Applewood Closes After 12 Years In The Neighborhood, Champions Of Slow Food Movement

applewood closes
Photo via jasond97214

Owners Laura and David Shea of Applewood (501 11th Street) announced yesterday that their restaurant has closed after 12 years.

“The response has been overwhelming in the last 24 hours,” says co-owner Laura Shea. “You don’t realize how many people you’ve touched. Couples have gotten married at Applewood. This is all bittersweet, for sure.”

Laura assured us this wasn’t an issue involving the landlord of the building. “Dave and I moved to Chatham, New York about 3 1/2 years ago,” she says. “We’ve been managing the restaurant remotely with a weekly trip to the city.”

But the commute and the distance began to make the experience challenging.

“For the most part we had an excellent and dedicated group running the kitchen,” says Laura. “Applewood is at its best when Dave and I are on premises. When people who have invested in the business are present, things run a certain way. But it hasn’t been quite what we wanted it to be as of late. We’ve come to the end of our ability to manage it from afar.”

Applewood has been very much part of the Slow Food movement, which champions serving food from sustainable farms and only offering antibiotic- and hormonal-free meats. And while the term “sustainable” is de rigueur in this day and age — cue Season 1, Episode 1 of Portlandia — the Sheas preceded a lot of the hype.

Laura tells us that “we were considered the pioneers of that for the area. We had a lot of trouble sourcing some items at the beginning. No one was getting deliveries from the local guys. Farmers were not being represented — but that has definitely changed.”

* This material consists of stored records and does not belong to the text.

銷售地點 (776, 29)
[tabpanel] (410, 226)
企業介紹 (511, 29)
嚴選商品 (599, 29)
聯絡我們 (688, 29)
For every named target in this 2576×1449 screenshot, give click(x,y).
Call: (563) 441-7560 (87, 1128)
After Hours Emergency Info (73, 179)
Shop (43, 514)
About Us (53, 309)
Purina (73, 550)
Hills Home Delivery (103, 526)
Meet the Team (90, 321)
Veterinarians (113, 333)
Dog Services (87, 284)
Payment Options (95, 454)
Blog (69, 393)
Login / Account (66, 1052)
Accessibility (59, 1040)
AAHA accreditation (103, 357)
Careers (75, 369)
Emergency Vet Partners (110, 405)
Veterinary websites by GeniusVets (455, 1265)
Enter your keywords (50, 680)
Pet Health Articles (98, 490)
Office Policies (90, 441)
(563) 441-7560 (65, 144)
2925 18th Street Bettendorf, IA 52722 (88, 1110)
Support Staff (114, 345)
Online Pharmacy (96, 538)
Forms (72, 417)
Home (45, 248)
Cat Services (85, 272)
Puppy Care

At the outset, acquiring ingredients really kept the Sheas on their toes.

“When we first opened, we found a guy that would drive from farm to farm,” says Laura. “We’d piggyback our orders with a place called Pumpkins, which closed about a decade ago.”

Even though the restaurant was just off 7th Avenue, it still seemed hidden. The interior was known for its charm, and the fireplace and exposed brick were comfy.

And Applewood was no stranger to sponsoring benefits for food charities.

When asked if they have plans to open another restaurant near their home upstate, Laura tells us, “we are definitely thinking about it.”

Laura and some friends opened Bimi’s Cheese Shop in Chatham. “It’s what I do full-time,” she says. “And Dave is considering some other options.”

“Time and again Park Slope pulls off a kind of restaurant that never feels quite as right in Manhattan. It’s homey but not the least bit frumpy, easygoing without tipping into carelessness, urbanely rustic,” wrote Frank Bruni of the New York Times. “Exhibit A: Applewood, which even manages to evoke the country smack dab in the middle of the city.”

Laura says they will miss their time here. “Applewood has been great. We needed to close it while it’s still great.”